BMU Pressedienst Nr. 138/10 -- Naturschutz

Naturschutz
Heinen-Esser würdigt Träger des „Alternativen Nobelpreises"
Richtige Antworten gefunden und Zeichen gesetzt

Die herausragende Rolle von Trägern des Alternativen Nobelpreises „Right Livelihood Award" beim Ringen um den Erhalt der biologischen Vielfalt hat die Parlamentarische Staatssekretärin im Bundesumweltministerium, Ursula Heinen-Esser, hervorgehoben. „Um den Verlust der biologischen Vielfalt aufzuhalten, brauchen wir politischen Willen aber auch das Engagement zahlreicher mutiger Menschen. Die Preisträger des ‚Right Livlihood Awards', haben in ihren Ländern richtige Antworten gefunden und konnten Zeichen setzen", sagte Heinen-Esser auf einer Veranstaltung des Bundesamtes für Naturschutz anlässlich des 30 jährigen Jubiläums des Alternativen Nobelpreises „Right Livelihood Award" in Bonn.

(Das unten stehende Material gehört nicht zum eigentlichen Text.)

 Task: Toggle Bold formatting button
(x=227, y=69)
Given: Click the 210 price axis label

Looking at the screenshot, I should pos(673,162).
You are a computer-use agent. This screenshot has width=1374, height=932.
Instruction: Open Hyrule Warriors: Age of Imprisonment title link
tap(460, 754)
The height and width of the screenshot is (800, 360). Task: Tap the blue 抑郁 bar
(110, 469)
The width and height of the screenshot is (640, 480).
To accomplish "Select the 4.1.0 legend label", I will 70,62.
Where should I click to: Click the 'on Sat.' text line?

An der Diskussionsrunde zum Thema „Stopp des Verlustes an biologischer Vielfalt" nahmen als Preisträger des Alternativen Nobelpreises Sunderlal Bahuguna (Indien), Mohammaed Idris (Malaysia), Birsel Lemke (Türkei), Rene Ngongo (Kongo), Vandana Shiva (Indien/Kanada), Judit Vasarhelyi (Ungarn) sowie Michael Succow (Deutschland) teil. Alle Preisträger wurden geehrt, da sie jeweils praxisgerechte und exemplarische Antworten auf die drängendsten Herausforderungen haben, denen wir uns heutzutage stellen müssen. Mohamed Idris setzt sich beispielsweise für den Waldschutz und die Rechte indigener Völker im malaysischen Teil Borneos ein und Sunderlal Bahuguna von der indischen Chipko Bewegung bekämpft durch gewaltfreien Widerstand die kommerzielle Waldvernichtung im indischen Himalaya.

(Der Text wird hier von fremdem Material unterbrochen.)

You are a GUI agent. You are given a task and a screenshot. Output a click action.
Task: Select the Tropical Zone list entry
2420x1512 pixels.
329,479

„Ihr Einsatz für die Trendwende im Biodiversitätserhalt ist gleichzeitig eine positive Botschaft an die Teilnehmer der nächsten UN-Naturschutzkonferenz", so Heinen Esser. Im kommenden Monat wird die Vertragsstaatenkonferenz des UN-Übereinkommens über die biologische Vielfalt in Nagoya, Japan stattfinden. Sie soll über die Ausrichtung der internationalen Biodiversitätspolitik der nächsten 10 Jahre beschließen.